**Exercise directions**
Write out, character for character, the line containing "Screen dimensions: 755x586" and all lines after it up to the end of the listing.

[[ Records provided, beginning ]]

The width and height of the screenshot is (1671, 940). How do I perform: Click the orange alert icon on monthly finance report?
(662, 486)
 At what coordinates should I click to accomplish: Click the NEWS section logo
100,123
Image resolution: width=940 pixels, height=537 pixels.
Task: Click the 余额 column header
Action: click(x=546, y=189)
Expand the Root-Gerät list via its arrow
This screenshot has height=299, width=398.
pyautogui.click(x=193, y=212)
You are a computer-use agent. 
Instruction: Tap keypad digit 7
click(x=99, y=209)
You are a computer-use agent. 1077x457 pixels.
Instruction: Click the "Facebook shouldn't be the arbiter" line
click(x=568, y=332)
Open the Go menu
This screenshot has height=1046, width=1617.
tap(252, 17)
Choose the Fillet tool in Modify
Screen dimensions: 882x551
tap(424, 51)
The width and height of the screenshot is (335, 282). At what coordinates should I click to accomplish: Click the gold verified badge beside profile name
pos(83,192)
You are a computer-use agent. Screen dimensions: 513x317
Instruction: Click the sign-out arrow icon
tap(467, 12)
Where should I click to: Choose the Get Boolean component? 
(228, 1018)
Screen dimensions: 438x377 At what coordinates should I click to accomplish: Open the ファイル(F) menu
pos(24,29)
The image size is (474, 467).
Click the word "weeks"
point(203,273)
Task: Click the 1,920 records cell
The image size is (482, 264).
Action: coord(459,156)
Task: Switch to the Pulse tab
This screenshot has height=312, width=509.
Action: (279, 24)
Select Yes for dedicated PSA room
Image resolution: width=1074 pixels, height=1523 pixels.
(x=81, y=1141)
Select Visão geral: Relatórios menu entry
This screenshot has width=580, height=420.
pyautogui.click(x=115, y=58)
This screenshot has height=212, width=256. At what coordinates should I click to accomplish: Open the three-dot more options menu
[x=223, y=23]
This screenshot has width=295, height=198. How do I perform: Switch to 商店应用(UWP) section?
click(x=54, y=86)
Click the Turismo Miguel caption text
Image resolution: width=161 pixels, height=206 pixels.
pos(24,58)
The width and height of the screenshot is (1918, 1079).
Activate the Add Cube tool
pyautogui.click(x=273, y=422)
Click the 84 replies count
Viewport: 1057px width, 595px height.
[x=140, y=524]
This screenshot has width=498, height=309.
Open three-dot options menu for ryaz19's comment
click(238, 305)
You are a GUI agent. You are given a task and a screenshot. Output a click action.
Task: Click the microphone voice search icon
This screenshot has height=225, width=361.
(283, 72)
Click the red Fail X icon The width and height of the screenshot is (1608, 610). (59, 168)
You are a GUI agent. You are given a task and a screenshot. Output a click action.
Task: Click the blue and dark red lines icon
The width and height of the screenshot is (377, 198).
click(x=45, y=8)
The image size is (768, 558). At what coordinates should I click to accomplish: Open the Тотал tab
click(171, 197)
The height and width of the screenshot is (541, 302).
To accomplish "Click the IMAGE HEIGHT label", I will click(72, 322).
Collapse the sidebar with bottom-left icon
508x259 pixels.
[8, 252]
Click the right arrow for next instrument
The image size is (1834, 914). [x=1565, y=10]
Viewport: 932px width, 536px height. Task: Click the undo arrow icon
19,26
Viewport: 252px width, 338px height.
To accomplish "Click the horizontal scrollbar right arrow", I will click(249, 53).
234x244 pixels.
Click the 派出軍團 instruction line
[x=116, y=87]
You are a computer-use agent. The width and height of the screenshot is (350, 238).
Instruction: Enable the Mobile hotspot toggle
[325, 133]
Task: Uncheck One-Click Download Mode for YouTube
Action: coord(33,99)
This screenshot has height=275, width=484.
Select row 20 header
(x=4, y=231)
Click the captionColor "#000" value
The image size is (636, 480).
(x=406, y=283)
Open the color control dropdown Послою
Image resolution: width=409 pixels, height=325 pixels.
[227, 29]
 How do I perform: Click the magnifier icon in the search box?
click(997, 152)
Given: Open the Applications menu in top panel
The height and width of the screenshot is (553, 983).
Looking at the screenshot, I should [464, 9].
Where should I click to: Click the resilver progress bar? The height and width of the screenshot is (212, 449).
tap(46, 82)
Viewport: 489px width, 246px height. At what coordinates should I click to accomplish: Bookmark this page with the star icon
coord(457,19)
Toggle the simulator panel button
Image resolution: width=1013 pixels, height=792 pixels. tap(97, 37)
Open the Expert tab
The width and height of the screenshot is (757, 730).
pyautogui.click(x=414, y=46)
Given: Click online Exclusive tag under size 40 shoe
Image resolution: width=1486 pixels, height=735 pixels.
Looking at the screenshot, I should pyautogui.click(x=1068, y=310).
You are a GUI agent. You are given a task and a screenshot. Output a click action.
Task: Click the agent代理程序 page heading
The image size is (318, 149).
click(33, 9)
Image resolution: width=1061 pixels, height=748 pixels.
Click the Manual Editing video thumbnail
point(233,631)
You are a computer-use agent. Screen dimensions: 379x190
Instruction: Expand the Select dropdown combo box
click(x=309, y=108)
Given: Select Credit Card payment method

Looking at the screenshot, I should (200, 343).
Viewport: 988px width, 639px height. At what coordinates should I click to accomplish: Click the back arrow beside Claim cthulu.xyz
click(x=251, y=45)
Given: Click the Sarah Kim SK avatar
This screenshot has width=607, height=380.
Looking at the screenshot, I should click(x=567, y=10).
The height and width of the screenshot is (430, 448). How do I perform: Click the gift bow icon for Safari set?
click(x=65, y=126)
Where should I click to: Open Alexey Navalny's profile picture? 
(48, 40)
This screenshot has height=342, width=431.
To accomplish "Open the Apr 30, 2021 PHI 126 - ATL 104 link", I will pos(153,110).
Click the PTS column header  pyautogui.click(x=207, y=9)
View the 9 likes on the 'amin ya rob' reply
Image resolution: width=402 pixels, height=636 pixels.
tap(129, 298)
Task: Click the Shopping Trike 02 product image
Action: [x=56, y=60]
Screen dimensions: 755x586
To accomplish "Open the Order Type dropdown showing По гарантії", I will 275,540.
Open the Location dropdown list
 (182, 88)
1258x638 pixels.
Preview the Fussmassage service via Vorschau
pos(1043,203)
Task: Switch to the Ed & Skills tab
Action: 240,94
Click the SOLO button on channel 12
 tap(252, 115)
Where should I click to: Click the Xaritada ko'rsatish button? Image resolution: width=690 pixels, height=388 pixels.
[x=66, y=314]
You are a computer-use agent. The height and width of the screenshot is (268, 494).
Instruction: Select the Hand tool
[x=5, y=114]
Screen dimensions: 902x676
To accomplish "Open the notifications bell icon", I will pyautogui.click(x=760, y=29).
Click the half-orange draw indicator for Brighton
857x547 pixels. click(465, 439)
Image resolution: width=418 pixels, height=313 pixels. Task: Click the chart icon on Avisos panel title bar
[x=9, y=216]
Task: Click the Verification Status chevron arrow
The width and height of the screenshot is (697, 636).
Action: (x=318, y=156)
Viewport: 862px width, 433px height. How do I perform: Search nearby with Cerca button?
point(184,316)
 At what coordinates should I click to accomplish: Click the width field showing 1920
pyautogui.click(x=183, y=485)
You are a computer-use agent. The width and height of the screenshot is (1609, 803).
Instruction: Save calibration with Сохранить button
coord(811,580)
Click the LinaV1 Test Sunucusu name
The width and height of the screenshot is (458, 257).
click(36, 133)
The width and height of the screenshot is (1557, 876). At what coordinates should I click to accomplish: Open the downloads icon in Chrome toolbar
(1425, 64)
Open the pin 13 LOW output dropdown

[[ Records provided, end ]]

**Written answer**
Screen dimensions: 755x586
To accomplish "Open the Order Type dropdown showing По гарантії", I will 275,540.
Open the Location dropdown list
 (182, 88)
1258x638 pixels.
Preview the Fussmassage service via Vorschau
pos(1043,203)
Task: Switch to the Ed & Skills tab
Action: 240,94
Click the SOLO button on channel 12
 tap(252, 115)
Where should I click to: Click the Xaritada ko'rsatish button? Image resolution: width=690 pixels, height=388 pixels.
[x=66, y=314]
You are a computer-use agent. The height and width of the screenshot is (268, 494).
Instruction: Select the Hand tool
[x=5, y=114]
Screen dimensions: 902x676
To accomplish "Open the notifications bell icon", I will pyautogui.click(x=760, y=29).
Click the half-orange draw indicator for Brighton
857x547 pixels. click(465, 439)
Image resolution: width=418 pixels, height=313 pixels. Task: Click the chart icon on Avisos panel title bar
[x=9, y=216]
Task: Click the Verification Status chevron arrow
The width and height of the screenshot is (697, 636).
Action: (x=318, y=156)
Viewport: 862px width, 433px height. How do I perform: Search nearby with Cerca button?
point(184,316)
 At what coordinates should I click to accomplish: Click the width field showing 1920
pyautogui.click(x=183, y=485)
You are a computer-use agent. The width and height of the screenshot is (1609, 803).
Instruction: Save calibration with Сохранить button
coord(811,580)
Click the LinaV1 Test Sunucusu name
The width and height of the screenshot is (458, 257).
click(36, 133)
The width and height of the screenshot is (1557, 876). At what coordinates should I click to accomplish: Open the downloads icon in Chrome toolbar
(1425, 64)
Open the pin 13 LOW output dropdown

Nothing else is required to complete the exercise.